Is this true? "College kids don't get drafted"

Thanks for the replies, everyone. I was born in the early 60's so I was pretty young during most of the Vietnam war, and I had no idea that many kids in college were not called into the armed forces, or rather, were deferred, because of being in school. .

Anyway, I think I'm going to try hard to keep my conversations with my co-worker to work-related topics only. She just went off the deep end because I said "It'll be interesting to see what our taxes look like this year since this'll be the first time in over 18 years that my income will amount to more than a few hundred dollars. I'm wondering if it'll put us into a higher tax bracket or not..." She then went on and on about how she used to hear her ex-husband complain about paying taxes and how she'd tell him "Oh you have such problems! You're complaining because you make so much money and have to pay taxes on them?! etc etc...." For a moment I was speechless. LOL Then I said to her "You know, taxes aren't always about people complaining about paying them. What *I* meant was, we know that we usually do not have to pay at the end of the year because we have enough withheld, but now if my salary bumps us up to the next tax bracket, we hope we don't have to end up paying. That's all." That pretty much quieted her down. lol
 
you can't register for college classes here until you provide proof you've registered in accordance with the law. i think when the draft was in effect there was criteria with the educational deferments that required successfull progression towards an educational goal (degree)-i know there were lot's of guys who lost their deferment status when they kept changing majors in order to extend their college careers to avoid being drafted.
 
As the selective service stands now, there would not be deferrements for education if the draft were reinstated.
 
By the time I had reached the age where I could be drafted during the Vietnam War, the college deferment had (as I understood it) been abolished. It was replaced with a lottery system. Regardless of race, creed, or educational situation, if your number came up in the lottery, you were going to be drafted.

This is what I found on the web that seems to back up my above statement:
Before Congress made improvements to the draft in 1971, a man could qualify for a student deferment if he could show he was a full-time student making satisfactory progress toward a degree.

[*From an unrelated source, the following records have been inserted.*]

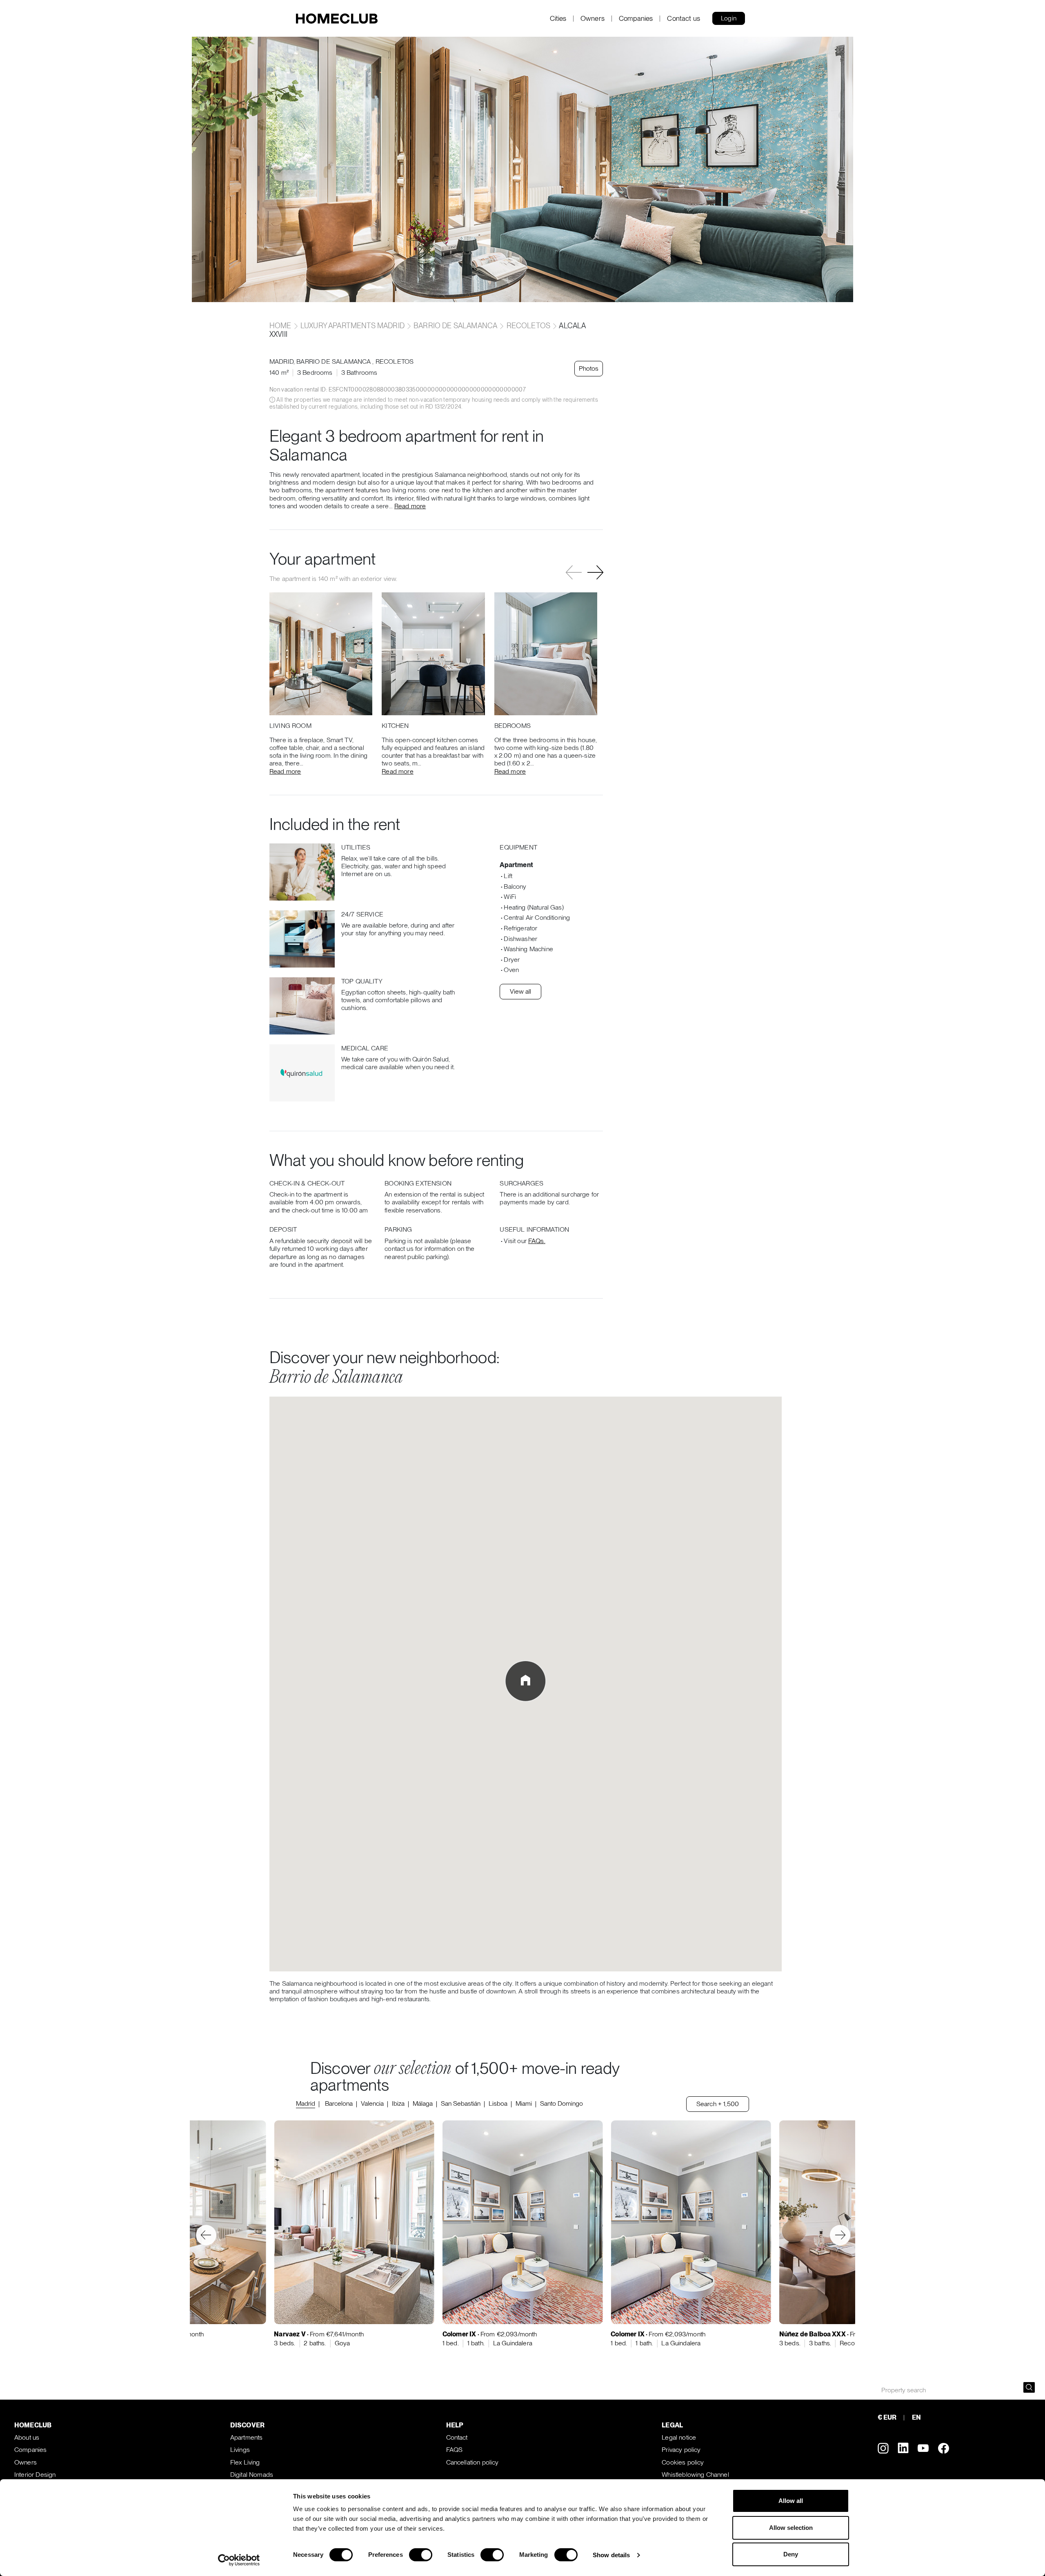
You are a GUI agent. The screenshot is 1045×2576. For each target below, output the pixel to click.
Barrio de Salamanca (455, 325)
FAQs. (536, 1241)
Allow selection (791, 2527)
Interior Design (35, 2474)
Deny (790, 2554)
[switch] (420, 2554)
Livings (240, 2450)
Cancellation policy (472, 2462)
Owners (592, 18)
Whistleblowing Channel (695, 2474)
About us (26, 2437)
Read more (410, 506)
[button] (595, 572)
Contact (457, 2437)
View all (520, 991)
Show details (611, 2555)
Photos (588, 368)
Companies (636, 18)
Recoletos (528, 325)
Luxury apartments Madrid (352, 325)
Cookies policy (683, 2462)
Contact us (683, 18)
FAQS (454, 2450)
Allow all (790, 2500)
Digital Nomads (251, 2474)
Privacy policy (681, 2450)
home (281, 325)
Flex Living (245, 2462)
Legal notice (679, 2437)
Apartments (246, 2437)
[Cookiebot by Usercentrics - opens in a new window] (239, 2560)
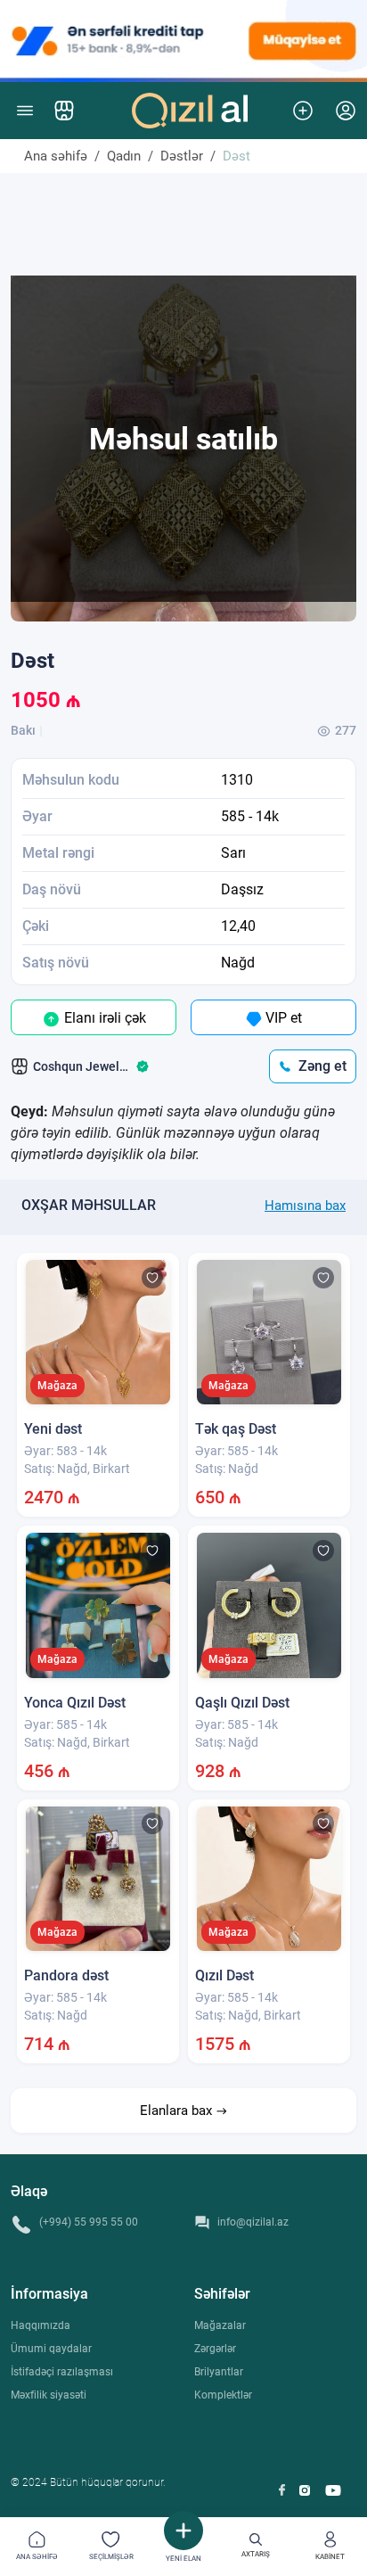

Under the current draft law, a college student can have his induction postponed only until the end of the current semester. A senior can be postponed until the end of the academic year.
 

By the time I had reached the age where I could be drafted during the Vietnam War, the college deferment had (as I understood it) been abolished. It was replaced with a lottery system. Regardless of race, creed, or educational situation, if your number came up in the lottery, you were going to be drafted.

This is what I found on the web that seems to back up my above statement:

That's the way I remember it too. My number was 278. They never made it that far.


More than a few guys I knew in college had already been to Vietnam and were doing college afterwards. There were those that legitimately walked around campus with an old "Army jacket" and those that bought them at the DAV hoping to pass themselves off as having been to Vietnam......
 
Well the college I went to ahd a majority of "poor and blacks". It was great diverse school! So tell her not to worry, even "poor and blacks" get to college now...
 
Good to know. A true lottery, with no deferments at all, is the only way I see this as being both fair and benificial to our country.
 
This was true during Vietnam, but you did have to maintain certain grades or academic progress.

I had a professor who was in his 80s and just still teaching for something to do. He had once been the dean of students and had to tell a kid he was required by law to report his bad grades to the government. The kid begged him not to, saying he knew he would die in Vietnam. Sadly, the student was correct, and as of 2001 that professor was still going to visit his grave.

I'm probably oversharing as a response to your question, but obviously that story really stuck with me.


That's a sad story, and I'm sure the professor still feels bad about the situation he was stuck in. BUT, if the threat of being sent to Vietnam to fight in a war wasn't enough to make this student get good grades (whether with a tutor or whatever), then honestly he probably wouldn't have graduated from college and was just there to try and dodge the draft. JMHO.
 
That's the way I remember it too. My number was 278. They never made it that far.

Mine was 361. I had a friend in college whose lottery number was 2. But the draft was abolished before he was called up.
 
I started college in 1969. At the time, a college deferment was a 2-S, and a high school deferment (yes, some high school students were over 18, and therefore susceptible) was a 2-HS. The lottery started in October or November of 1969. (I was in rehearsal for a play, and we kept yelling the numbers out.) I was not eligible that year, but the next year I was 195. I was told that the draft would not go above 180, so I should turn in my 2-S, and stay 1-A for a year, at which time, I would be given a (I think) 1-Y. My draft board gave me the 1-Y before I could do this.

I went to a state school, and there were plenty of blacks and plenty of poor people, and we could all get deferments. It stopped later.